Calling All The Old School Ravers: The UK is Getting A Museum of Youth Culture


Notting Hill Carnival 1989 by Matthew Smith

We all love spending hours trawling through Instagram, becoming all wide-eyed at the cracking images of the subcultures that have been and gone whilst longing for the days no one was glued to their phone. All kinds of ironic we know, but we’re all guilty. Thankfully, Youth Culture Archive is here to get us off the gram and educated on the “styles, scenes and sounds forged by young people over the last 100 years.” Thanks to a successful Kickstater campaign with a generous backing from Fred Perry who recently used Gavin Watson and George Plemper photographs from the archive for the latest Raf Simons x Fred Perry collection, Youth Culture Archive have raised £18,000 to open both a physical space and online epicentre – documententing youth movements spanning right through from hippies and first-generation skinheads to sound system culture and the rise of acid house amidst the Second Summer of Love in 1989.  Originally spawned from the archives of seminal magazine Sleazenation which was shut in 2003, the collection has grown to over 100,000 images, slides and objects chronicling the impact the youth of yesterday has played in shaping the culture of tomorrow.

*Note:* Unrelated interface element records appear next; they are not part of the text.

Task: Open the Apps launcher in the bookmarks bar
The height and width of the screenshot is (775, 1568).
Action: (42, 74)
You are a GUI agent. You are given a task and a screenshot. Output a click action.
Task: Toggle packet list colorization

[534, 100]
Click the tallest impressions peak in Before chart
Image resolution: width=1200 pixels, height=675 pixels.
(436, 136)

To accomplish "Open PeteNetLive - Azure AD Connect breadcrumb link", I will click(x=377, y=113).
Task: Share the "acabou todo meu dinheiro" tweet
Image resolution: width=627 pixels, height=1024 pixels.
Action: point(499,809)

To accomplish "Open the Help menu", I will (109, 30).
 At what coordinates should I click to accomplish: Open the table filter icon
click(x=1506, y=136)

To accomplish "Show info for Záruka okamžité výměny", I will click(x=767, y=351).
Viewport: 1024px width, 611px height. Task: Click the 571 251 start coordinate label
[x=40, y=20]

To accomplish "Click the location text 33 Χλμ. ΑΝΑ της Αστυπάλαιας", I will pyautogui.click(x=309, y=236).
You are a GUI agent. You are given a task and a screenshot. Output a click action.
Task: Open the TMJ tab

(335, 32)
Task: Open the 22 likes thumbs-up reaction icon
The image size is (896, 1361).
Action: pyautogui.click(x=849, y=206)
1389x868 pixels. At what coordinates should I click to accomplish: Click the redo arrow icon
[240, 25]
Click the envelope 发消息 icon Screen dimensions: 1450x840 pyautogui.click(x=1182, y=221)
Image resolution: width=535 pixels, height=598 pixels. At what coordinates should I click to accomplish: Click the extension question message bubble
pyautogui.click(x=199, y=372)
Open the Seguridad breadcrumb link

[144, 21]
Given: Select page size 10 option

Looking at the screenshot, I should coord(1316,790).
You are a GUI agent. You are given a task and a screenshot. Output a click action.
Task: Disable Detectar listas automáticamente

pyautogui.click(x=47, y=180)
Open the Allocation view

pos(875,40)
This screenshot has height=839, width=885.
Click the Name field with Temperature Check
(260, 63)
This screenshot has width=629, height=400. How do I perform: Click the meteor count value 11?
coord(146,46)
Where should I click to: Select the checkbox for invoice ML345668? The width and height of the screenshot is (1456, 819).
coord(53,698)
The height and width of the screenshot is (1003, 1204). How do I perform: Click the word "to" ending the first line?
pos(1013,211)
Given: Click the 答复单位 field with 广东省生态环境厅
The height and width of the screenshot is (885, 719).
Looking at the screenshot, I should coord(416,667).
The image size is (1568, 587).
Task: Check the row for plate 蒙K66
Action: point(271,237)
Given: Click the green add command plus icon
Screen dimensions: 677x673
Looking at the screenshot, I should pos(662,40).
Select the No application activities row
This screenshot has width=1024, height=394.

Working with the Mayor of London along with Google, V&A, Dr. Martens and Depop, Youth Culture Archive plans to open the online space late in the month, with a seven-day Central London exhibition co-inciding with the launch. By Summer 2020, the Archive plans to launch the Museum of Youth Culture Education space which will run workshops and events in-studio as well as stints in the Barbican, Southbank Centre and Village Underground. So whether you’re a UKG head, or more in-tune with your Northern Soul, the Museum of Youth Culture is something worth getting excited about.

The Online Museum of Youth Culture plans to launch September 2019.